Właśnie wróciłem z kina ze "Snajpera" Clinta Eastwooda ze znakomitą rolą Bradleya Coopera, który wcielił się w postać "Legendy" - Chrisa Kyle - snajpera Navy SEALS.
Kolejne dzieło Eastwooda, koło którego nie sposób przejść obojętnie, które najpewniej wejdzie do kanonu obrazów obowiązkowych. Zupełnie przypadkiem złożyło się tak, że kilka dni temu zacząłem czytać wspomnienia głównego bohatera (jeszcze nie skończyłem), które niewątpliwie stanowią kanwę scenariusza filmu. Film nie trzyma się wiernie historii prawdziwej, ale dla widza stanowi to nawet pewne uatrakcyjnienie istotnego wątku .... nie napiszę, którego. Kto przeczyta i obejrzy sam to dostrzeże. Warto,.... co ja gadam ..... koniecznie trzeba to zobaczyć i przeczytać (kolejność moim zdaniem nie ma znaczenia). W istocie to prosta historia, prostego człowieka, wyznającego proste zasady, wyszkolonego na wojownika ze stali......, tyle, że nie ma ludzi ze stali. Historia bez moralizatorskiego bełktotu, bez zbędnego retuszu, pokazana prostymi środkami, pozwalająca każdemu dokonać własnych ocen.
Nie jestem ekspertem od kina,.....ale coś czuję, że będzie Oscar i to nie jeden.
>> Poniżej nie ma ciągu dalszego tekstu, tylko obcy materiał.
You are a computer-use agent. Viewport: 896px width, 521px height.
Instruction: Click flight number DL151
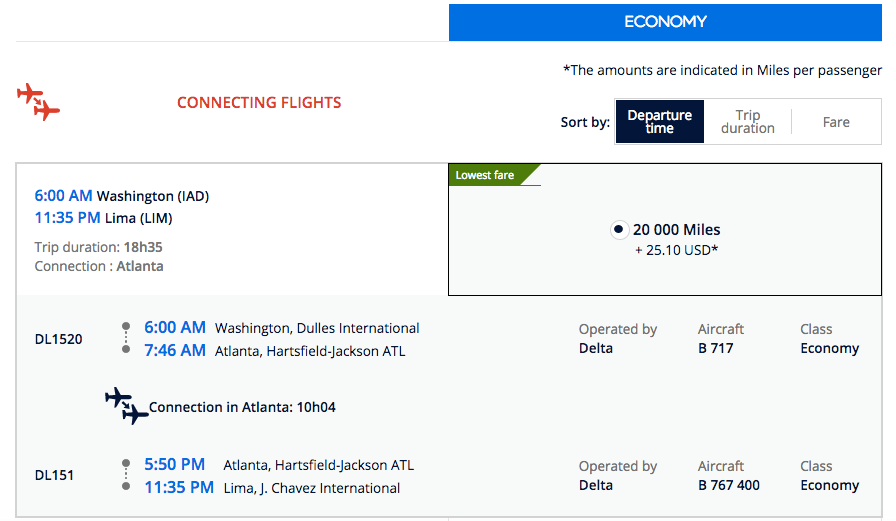point(55,475)
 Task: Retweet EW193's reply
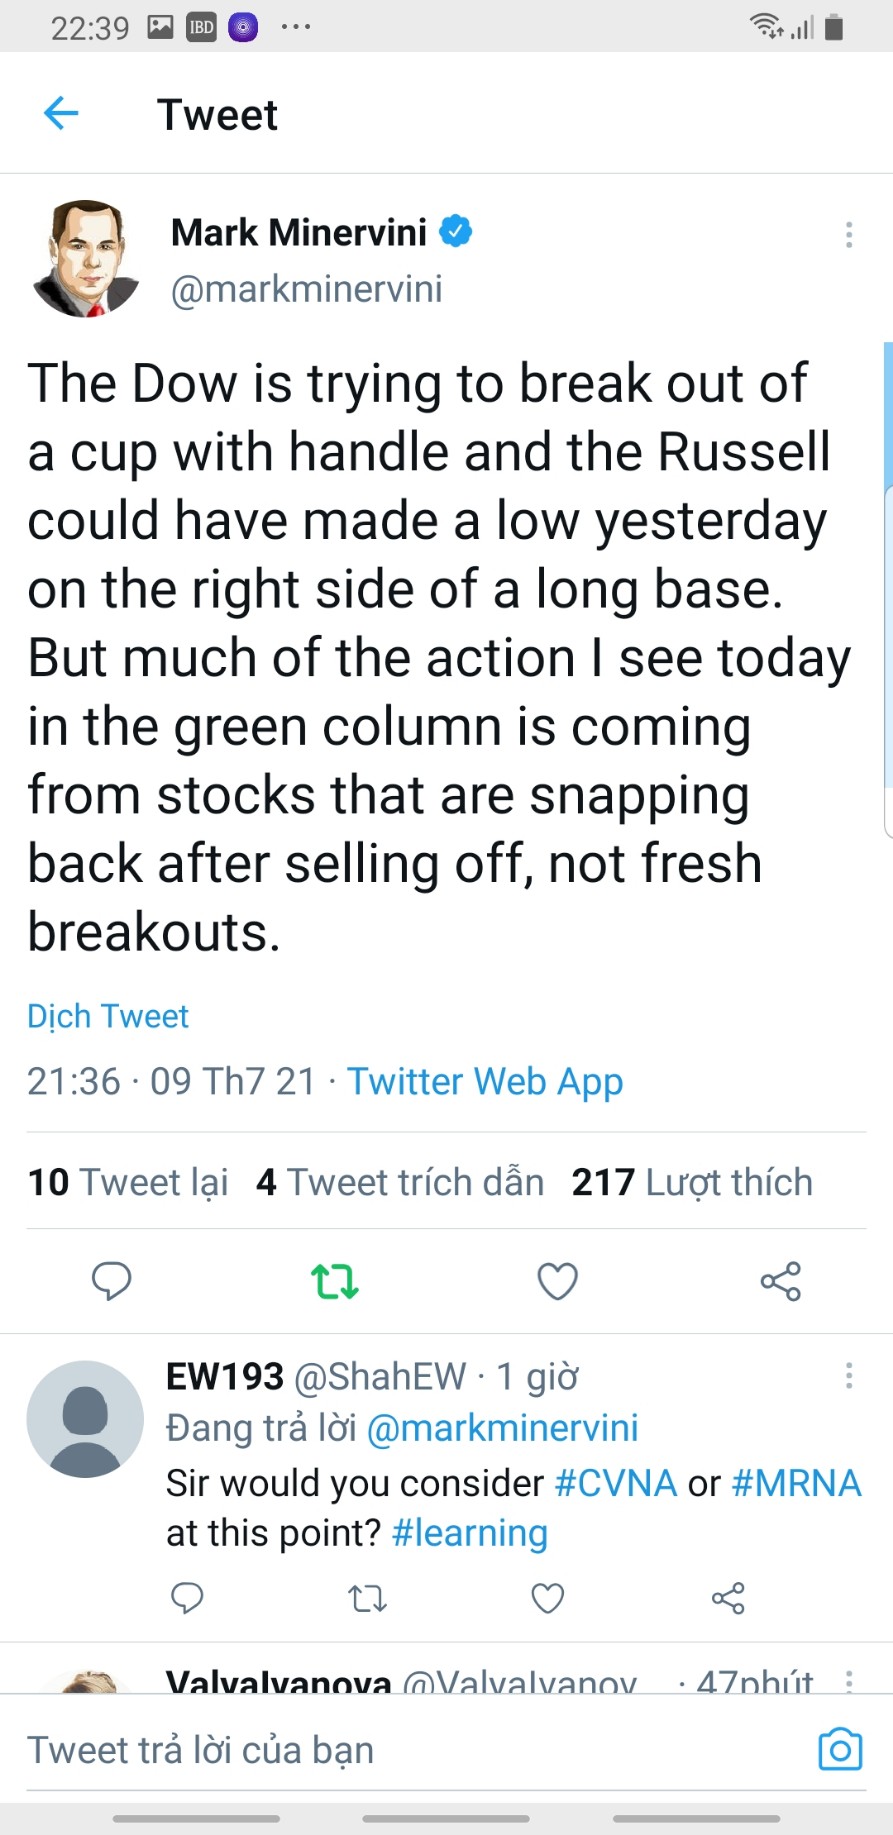(x=368, y=1598)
A tak na marginesie kto by pomyślał przed laty, że Clint Eastwood, swego czasu bohater "spaghetti - westernów" stworzy takie dzieła....., a ta jego genialna reżyserska robota trwa już ponad 20 lat .... zaczęło się od "Bez przebaczenia" (Unforgiven), później - Co się wydarzyło w Madison County", genialne "Za wszelką cenę" z Hillary Swank i nie mam pojęcia jakim cudem niedocenione "Listy z Iwo Jimy" i "Sztandar Chwały". W międzyczasie było kilka innych, niezłych filmów, ale te powyżej to dla mnie absolutny top..... teraz dołącza "Snajper".